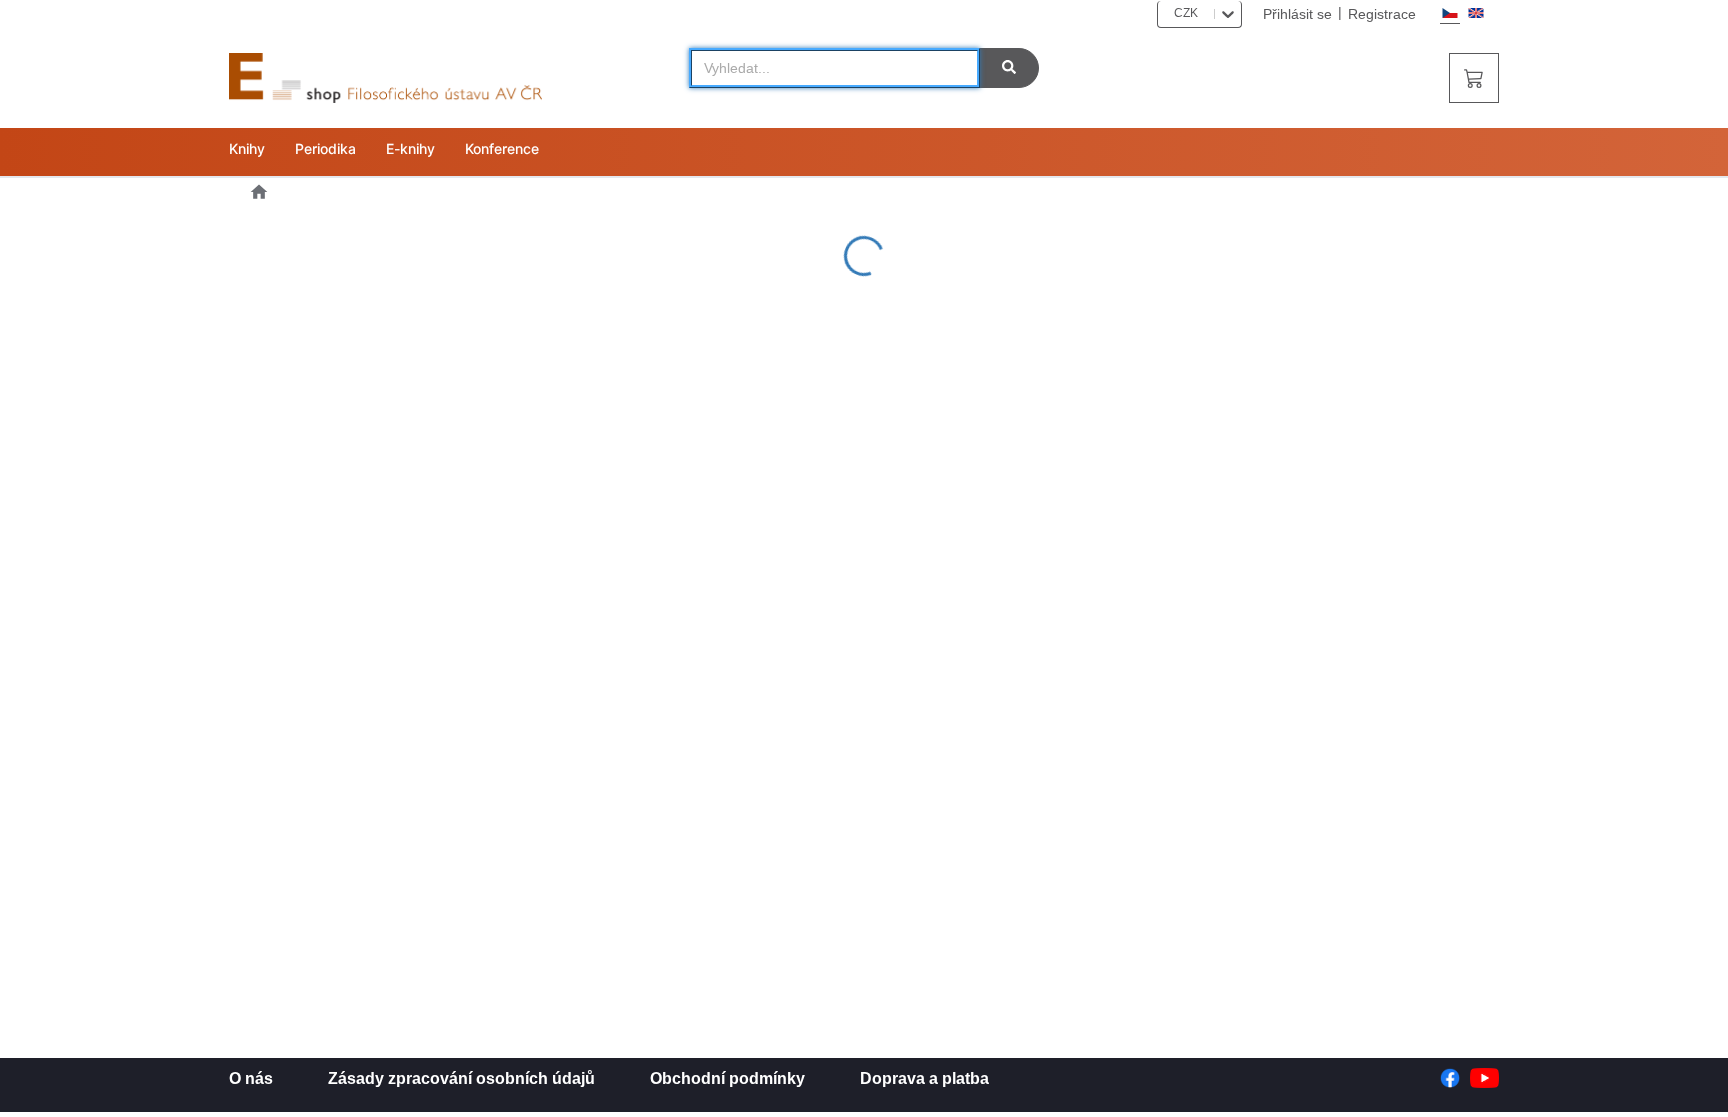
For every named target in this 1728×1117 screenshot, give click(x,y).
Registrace (1382, 14)
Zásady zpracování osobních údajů (461, 1078)
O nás (251, 1078)
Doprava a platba (924, 1078)
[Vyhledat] (1009, 68)
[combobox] (1167, 13)
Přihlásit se (1297, 14)
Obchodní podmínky (727, 1078)
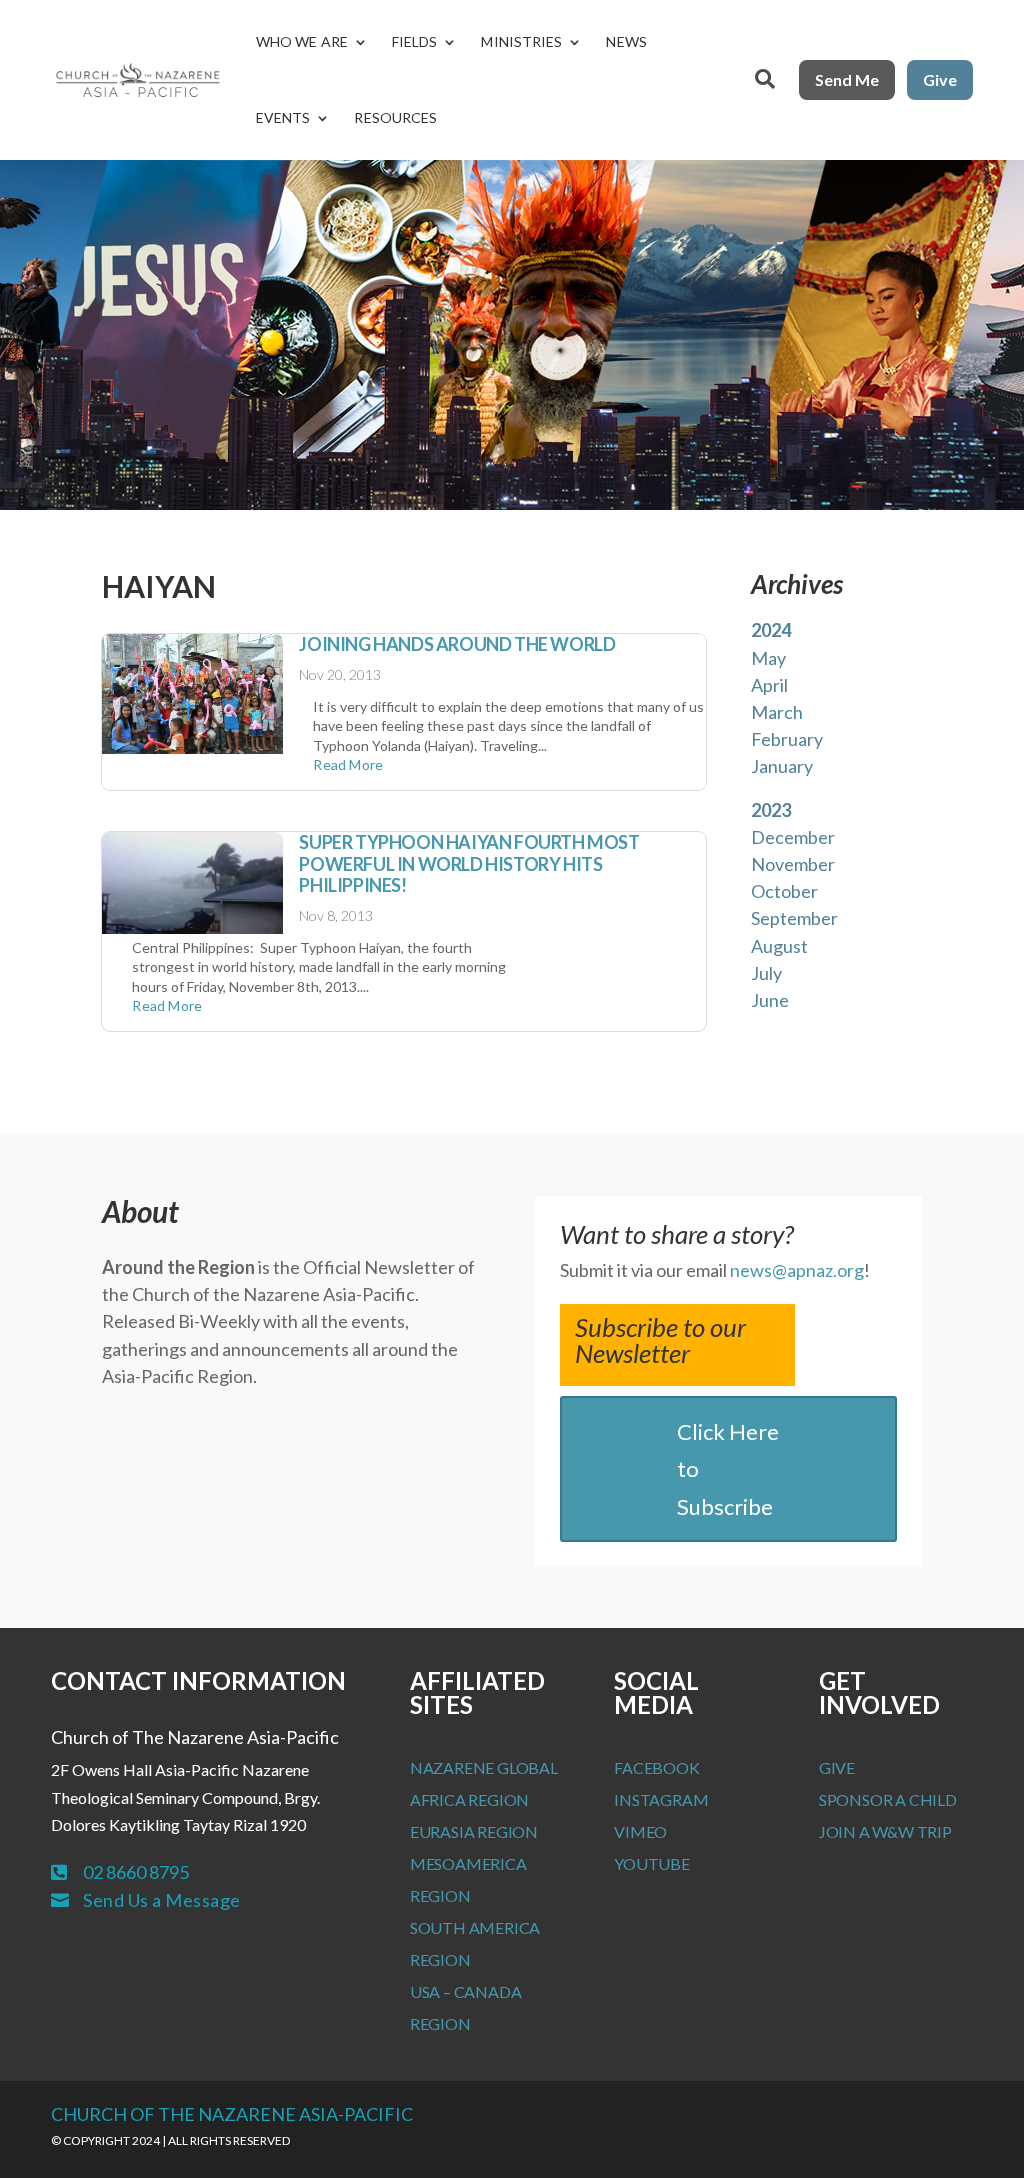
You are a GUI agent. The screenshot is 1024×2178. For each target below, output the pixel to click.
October (784, 891)
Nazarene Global (484, 1767)
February (787, 739)
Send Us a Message (162, 1900)
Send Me (847, 79)
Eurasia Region (474, 1831)
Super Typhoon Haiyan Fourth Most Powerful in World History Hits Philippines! (469, 863)
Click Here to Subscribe (728, 1469)
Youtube (652, 1863)
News (626, 41)
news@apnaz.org (797, 1270)
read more (348, 764)
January (782, 766)
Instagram (661, 1799)
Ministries (521, 41)
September (794, 918)
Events (283, 117)
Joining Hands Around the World (457, 644)
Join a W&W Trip (885, 1831)
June (770, 1000)
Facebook (656, 1767)
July (766, 973)
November (793, 864)
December (793, 837)
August (779, 946)
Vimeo (640, 1831)
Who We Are (302, 41)
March (777, 712)
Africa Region (469, 1799)
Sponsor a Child (888, 1799)
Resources (395, 117)
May (768, 658)
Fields (415, 41)
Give (940, 79)
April (769, 685)
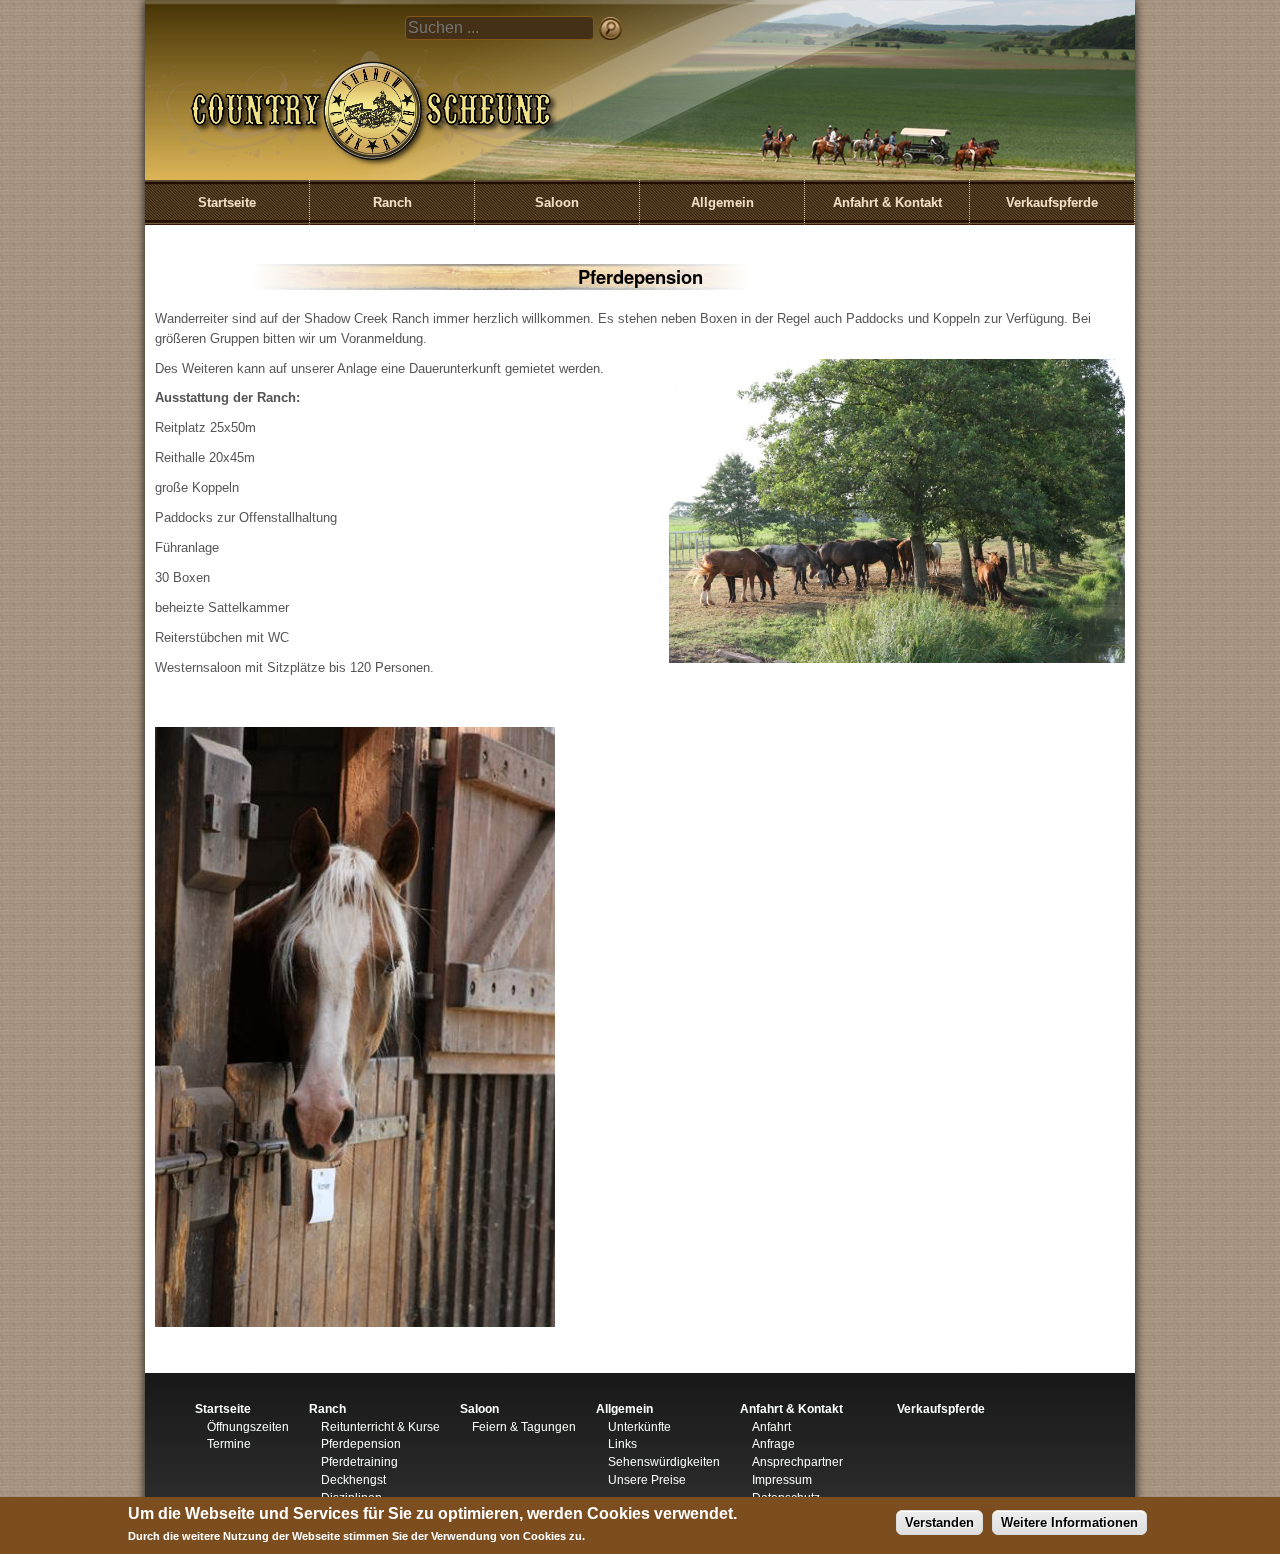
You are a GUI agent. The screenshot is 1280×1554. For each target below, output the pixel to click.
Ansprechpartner (797, 1462)
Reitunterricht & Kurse (380, 1427)
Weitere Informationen (1069, 1522)
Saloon (557, 202)
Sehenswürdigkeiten (664, 1462)
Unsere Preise (647, 1480)
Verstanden (939, 1522)
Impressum (782, 1480)
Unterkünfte (639, 1427)
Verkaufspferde (1052, 202)
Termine (229, 1444)
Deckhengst (353, 1480)
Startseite (227, 202)
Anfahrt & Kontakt (887, 202)
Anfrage (773, 1444)
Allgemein (722, 202)
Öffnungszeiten (248, 1427)
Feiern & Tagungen (524, 1427)
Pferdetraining (359, 1462)
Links (622, 1444)
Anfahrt (771, 1427)
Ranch (392, 202)
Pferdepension (361, 1444)
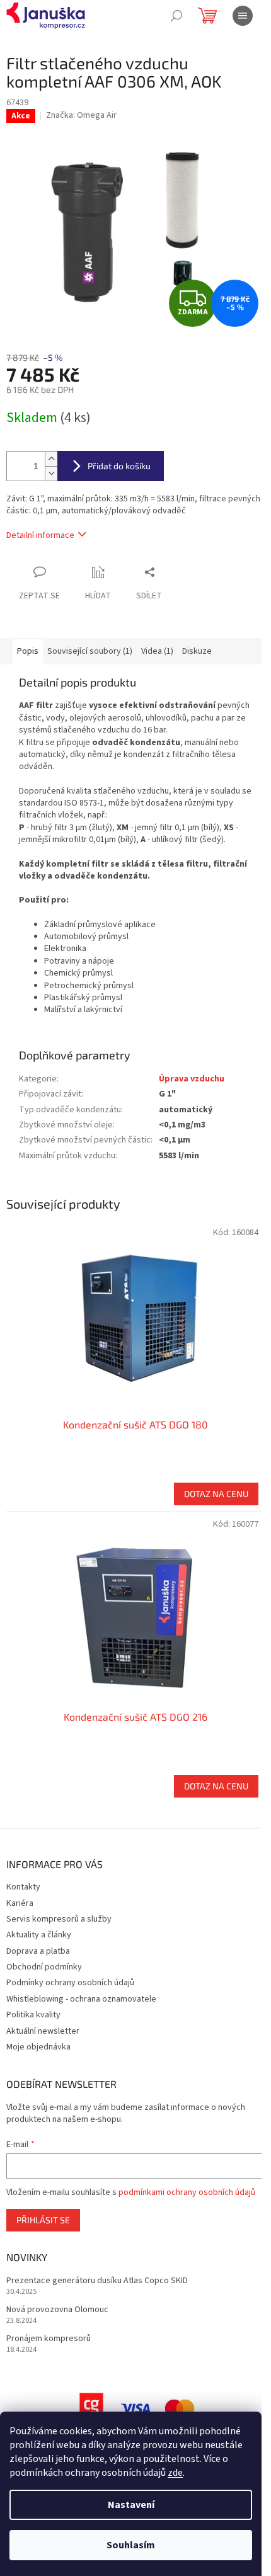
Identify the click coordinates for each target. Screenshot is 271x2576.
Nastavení (131, 2505)
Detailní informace (40, 535)
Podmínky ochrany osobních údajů (70, 1982)
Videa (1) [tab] (157, 651)
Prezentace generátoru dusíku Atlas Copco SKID (97, 2281)
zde (175, 2473)
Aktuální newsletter (42, 2031)
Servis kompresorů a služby (59, 1919)
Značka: (81, 115)
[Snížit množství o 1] (51, 473)
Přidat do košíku (119, 465)
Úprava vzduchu (191, 1079)
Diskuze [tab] (197, 651)
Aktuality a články (38, 1935)
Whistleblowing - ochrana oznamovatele (81, 1999)
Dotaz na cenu (216, 1493)
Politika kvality (33, 2015)
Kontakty (23, 1887)
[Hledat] (176, 15)
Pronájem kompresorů (48, 2339)
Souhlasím (131, 2545)
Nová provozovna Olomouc (57, 2310)
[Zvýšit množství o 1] (51, 459)
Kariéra (19, 1903)
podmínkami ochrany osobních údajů (186, 2192)
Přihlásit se (43, 2219)
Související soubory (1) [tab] (89, 651)
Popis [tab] (27, 651)
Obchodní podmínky (44, 1967)
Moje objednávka (38, 2047)
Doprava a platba (38, 1951)
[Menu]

━━━━━━━━━━

Exercise instructions: Copy every line above in which the string "below" shows up.

Problem solution:
You are a GUI agent. The screenshot is 1024×2178. For each target below, output the pixel to click.
You are a GUI agent. The screenshot is 1280×1554. For each target below, output the pixel to click.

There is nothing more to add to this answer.